I haven't done F2F sales in a long time, and I did not find the CI plans to be an effective sale over the phone.

Perhaps others can shed some light.
 
If I was going after a class of insurance rather than a type of client as a "niche", I think I would maybe concentrate on long term care insurance. I sell a bit of it just as a sideline when it turns out I can't get an annuity sale.

But there is nothing wrong with a $2,000 or more commission and decent residuals on a fairly easy sale. If you get Senior Market Advisor magazine, they have excellent articles on LTCI including a whole series on how to do LTC as a niche practice. You can probably read the articles online if you don't get or keep the magazine.

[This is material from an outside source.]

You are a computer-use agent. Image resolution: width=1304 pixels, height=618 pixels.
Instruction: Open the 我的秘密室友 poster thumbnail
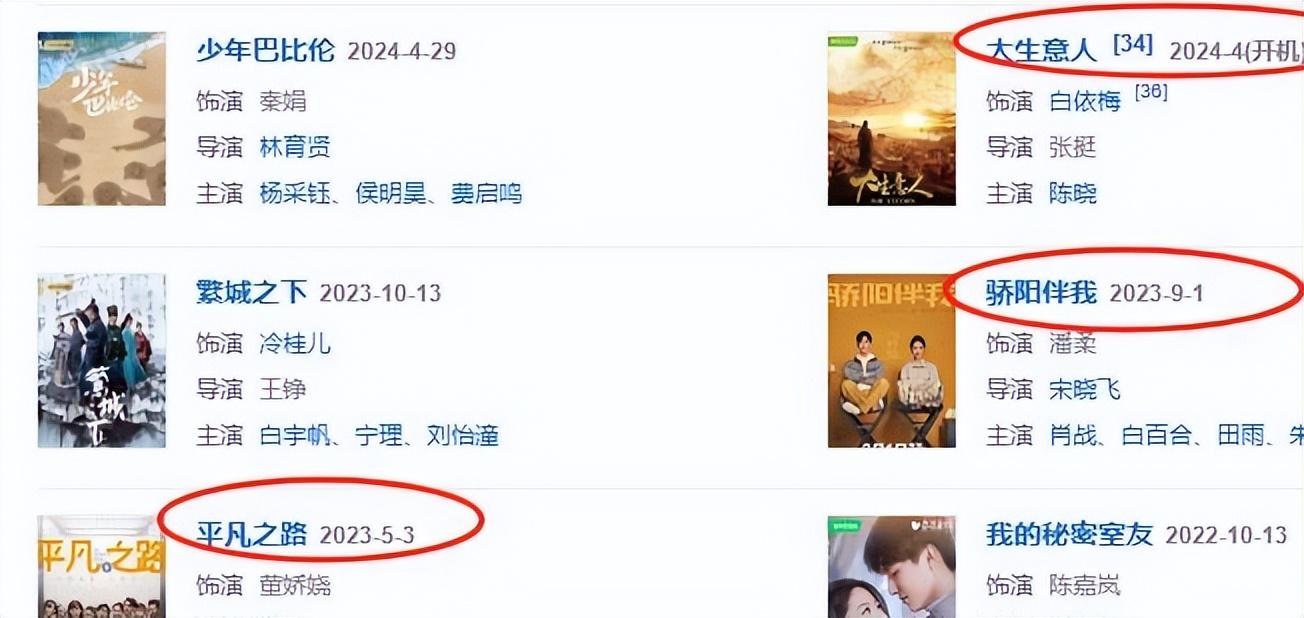click(891, 567)
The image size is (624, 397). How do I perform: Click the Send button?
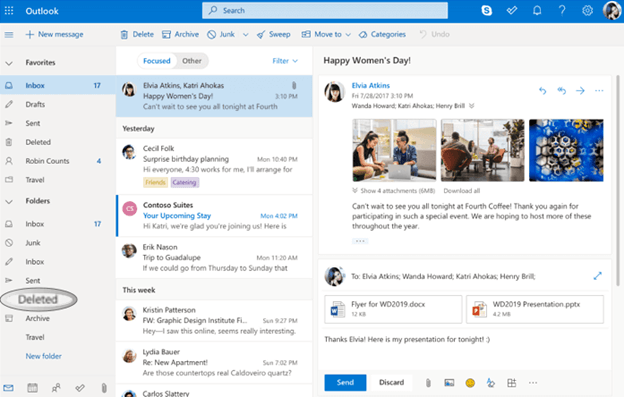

One of the best possibilities on LTCI these days, if you really want to work hard, is to go after employers to offer LTCI as a benefit. That is where some big money could kick in.

The only thing I don't like about LTCI is the underwriting. I've lost many cases because either husband or wife is declined.
 
What about going after recently laid off people looking to cut costs? Seriously... It's a growing niche, and they're evaluating their spending. Could be opportunity.
 
how about helping people plan financially before they get laid off. 1 in 4 american workers are worried about losing their job. (report released yesterday) If you could tell all of your existing clients from over the years that there is a way for them to receive an additional $1500 per month if they lost there job, would any of them be interested? That is a great way to keep in touch with your clients, and show them that you are looking out for them. This unemployment protection plan is done online, over the phone or in person. The application is simple, and the commissions are monthly for as long as they carry the plan.

How many clients have you gained over the years? 200 a year? thats a large number of people that already trust you and know you, and a great start for your marketing this very relevent protection.